The Lost Get-Back Boogie, James Lee Burke. New York: Pocket Star, 2006 (first published 1986).
Summary: On release from prison, Iry Paret leaves Louisiana for Montana for a new start with his prisonmate, Buddy Riordan, only to find he has landed in the midst of new troubles.
Iry Paret has been released from Angola after his sentence for killing a man in a bar fight. He arrives home just in time to be with his father in his last days. He survived Korea, with a Purple Heart. He survived the brutalities of Angola. Despite offers from the family and some inherited land, he decides to leave Louisiana, with the permission of his parole board to start life anew with his prisonmate, Buddy Riordan, who lives on his father Frank’s ranch near Missoula, Montana.
Iry is a dobro and guitar player, a blues player. He hopes for a new start, with music gigs to supplement whatever he can make at the ranch. It seems possible, amid fresh fish from the river and spectacular views. He discovers instead that he has landed himself in the midst of trouble both of, and not of his own making.
Frank Riordan has alienated himself from the rest of the people in his community in his efforts to prevent paper companies from spewing foul smelling pollutants into the pristine air. To most people who either are loggers or work in the paper mills, that is the smell of money. Anyone connected to Frank faces the cold shoulder, or worse, including Iry. The town sheriff has it out for him and would just as soon send him back to Angola. Then he discovers his friend Buddy isn’t doing so well. His difficult relationship with his father and the other perceived failures including his failed marriage to Beth, result in periods of self-medicated oblivion or mania. To top it off, Beth comes on to Iry, who is equally attracted to Beth, and he ends up cuckolding his friend while he lives with him.

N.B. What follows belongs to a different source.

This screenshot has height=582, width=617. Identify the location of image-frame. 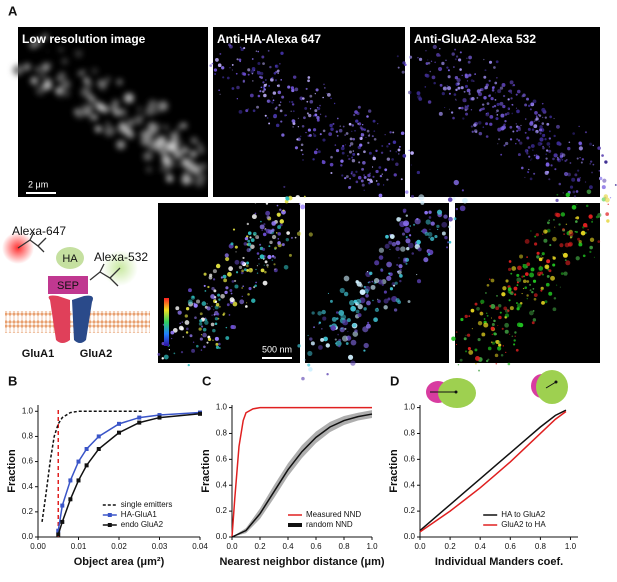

And the Lost Get Back Boogie? It’s a song Iry tries to write through much of the book but can never quite get the words for. It seems to represent the longing of this blues player to somehow “get back.” Get back to what? Maybe to life before the memories of the war? To life before Angola? And yet that life seems lost in fresh troubles, and the words don’t come.
This is James Lee Burke before Robicheaux, one of his early works. Yet it already bears the trademarks of his future works. Vivid descriptions of place, albeit of the rugged landscape of Montana rather than the lush Louisiana bayous. Characters torn between longing for peace, a sense of justice, and trouble that dogs their ways. A plot where trouble brews and grows from a number of directions.
This is a book for James Lee Burke fans who discovered him through his Robicheaux stories. As it turns out, he was writing good stories well before Robicheaux. Actually, this was the last novel before Robicheaux and the various Holland stories. It might be a good place to get to know James Lee Burke again for the first time.